"CPTSD” Bedeutung
CPTSD steht für „Complex Post-Traumatic Stress Disorder“ und bezeichnet eine komplexe Form von posttraumatischer Belastungsstörung. Anders als bei der „einfachen“ PTBS entstehen die Symptome durch langanhaltende oder wiederholte Traumata, wie etwa Missbrauch oder Vernachlässigung über einen längeren Zeitraum. CPTSD umfasst neben den typischen Belastungsreaktionen auch Probleme mit der emotionalen Regulation, dem Selbstbild und zwischenmenschlichen Beziehungen.
Im Alltag spricht man oft über CPTSD, wenn jemand über schwierige Erfahrungen spricht, die nicht nur einmalig, sondern über längere Zeit belastend waren.
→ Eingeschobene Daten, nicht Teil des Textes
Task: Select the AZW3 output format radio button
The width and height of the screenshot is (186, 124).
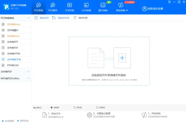Action: [x=97, y=108]
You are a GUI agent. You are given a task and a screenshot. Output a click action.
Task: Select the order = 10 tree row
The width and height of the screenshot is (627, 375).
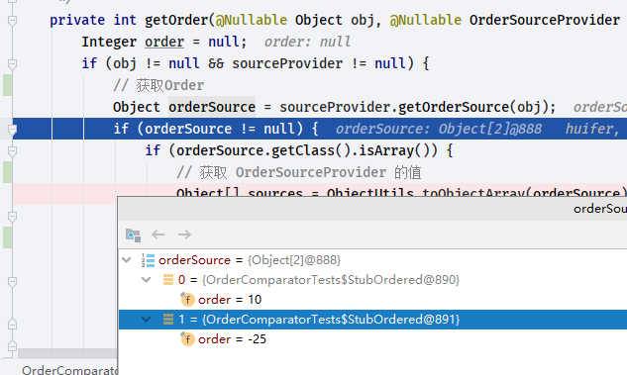(x=372, y=300)
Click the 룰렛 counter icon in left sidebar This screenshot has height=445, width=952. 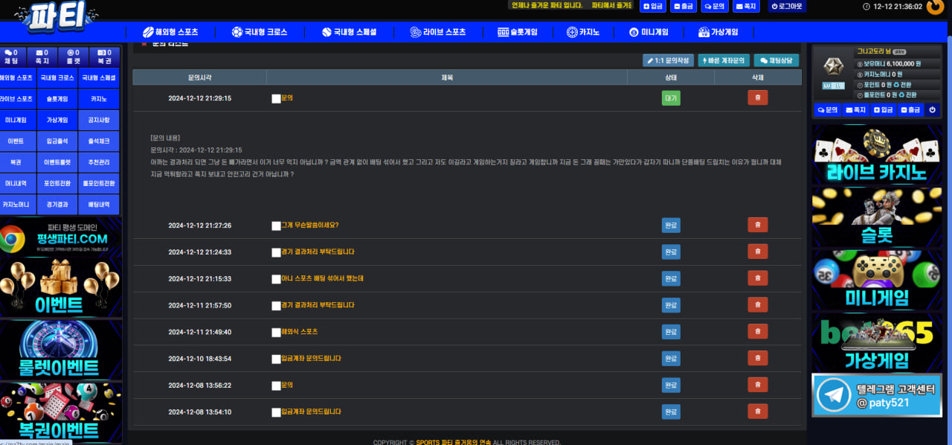click(x=73, y=57)
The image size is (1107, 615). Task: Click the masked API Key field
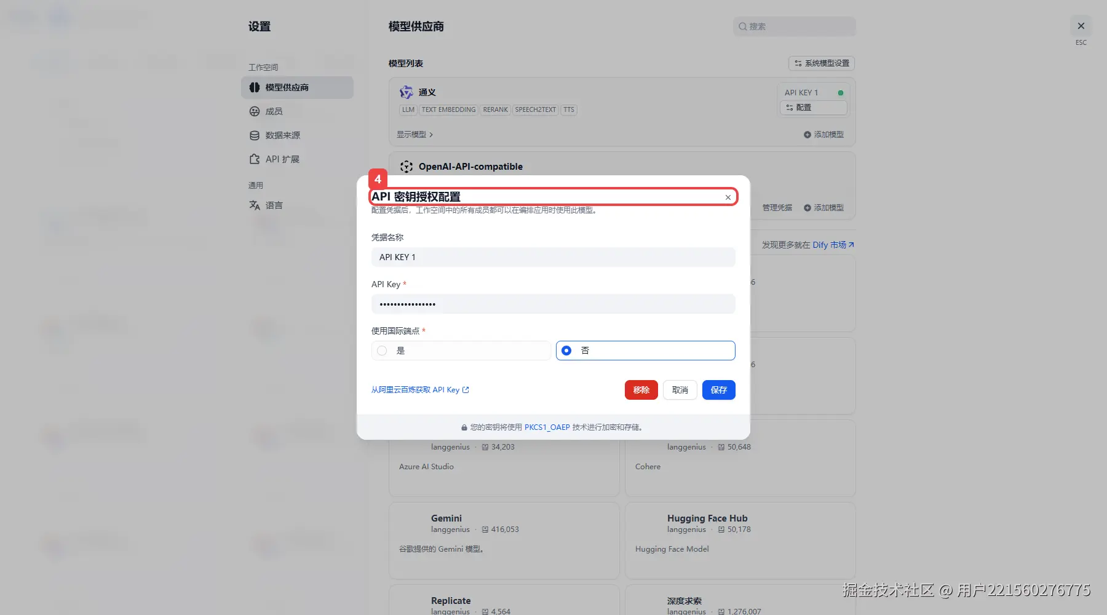pyautogui.click(x=553, y=304)
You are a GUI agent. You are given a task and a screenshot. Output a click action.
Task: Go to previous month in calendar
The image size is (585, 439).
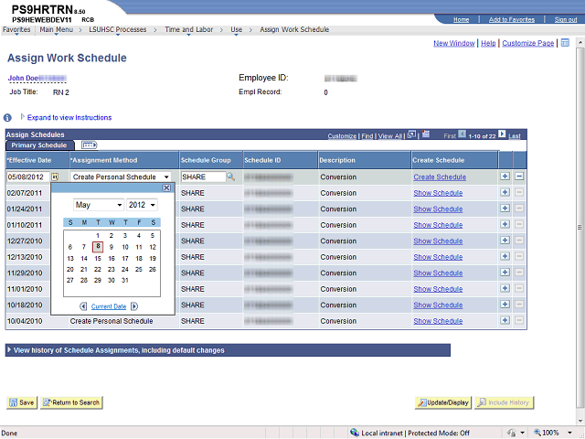(84, 306)
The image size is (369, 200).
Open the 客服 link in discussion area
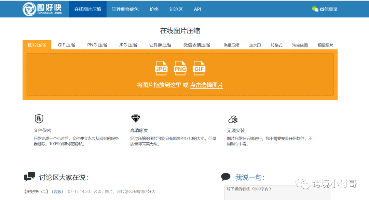tap(57, 191)
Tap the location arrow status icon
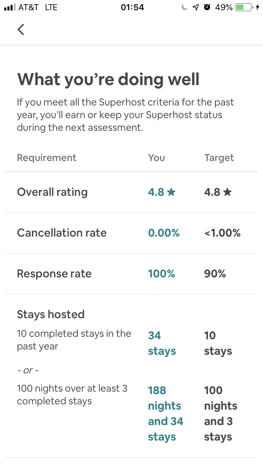Image resolution: width=263 pixels, height=469 pixels. pyautogui.click(x=196, y=7)
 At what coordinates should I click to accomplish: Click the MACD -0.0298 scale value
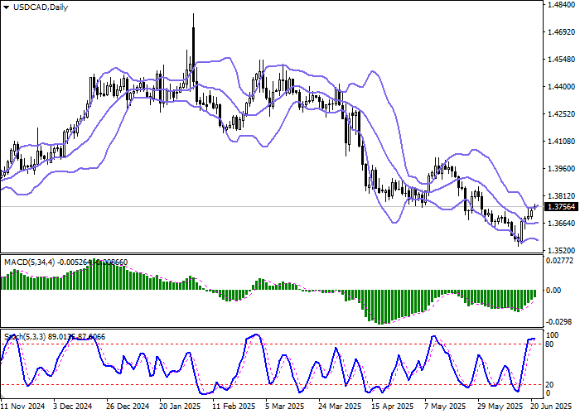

Gerade in Gesprächen über psychische Gesundheit, Therapie oder Unterstützung im Freundes- oder Familienkreis wird der Begriff genutzt, um besser zu verstehen, warum manche Menschen intensivere oder langwierigere Probleme haben als bei einer „normalen“ PTBS.
Bedeutung und Verwendung
CPTSD wird vor allem in der Psychologie und Psychotherapie verwendet, um komplexe Traumafolgen zu beschreiben. Im Alltag ist es wichtig, den Begriff zu kennen, um Betroffene besser zu verstehen und angemessen zu unterstützen. Er hilft auch, das Thema Trauma differenzierter zu betrachten.
Was ist der Unterschied zwischen CPTSD und PTBS?
PTBS entsteht meist nach einem einmaligen Ereignis, CPTSD nach wiederholten oder langanhaltenden Traumata und umfasst zusätzlich Probleme mit Gefühlen und Beziehungen.
Wie erkennt man CPTSD?
Typische Anzeichen sind starke emotionale Schwankungen, Schwierigkeiten im Umgang mit anderen und ein negatives Selbstbild neben den üblichen Stresssymptomen.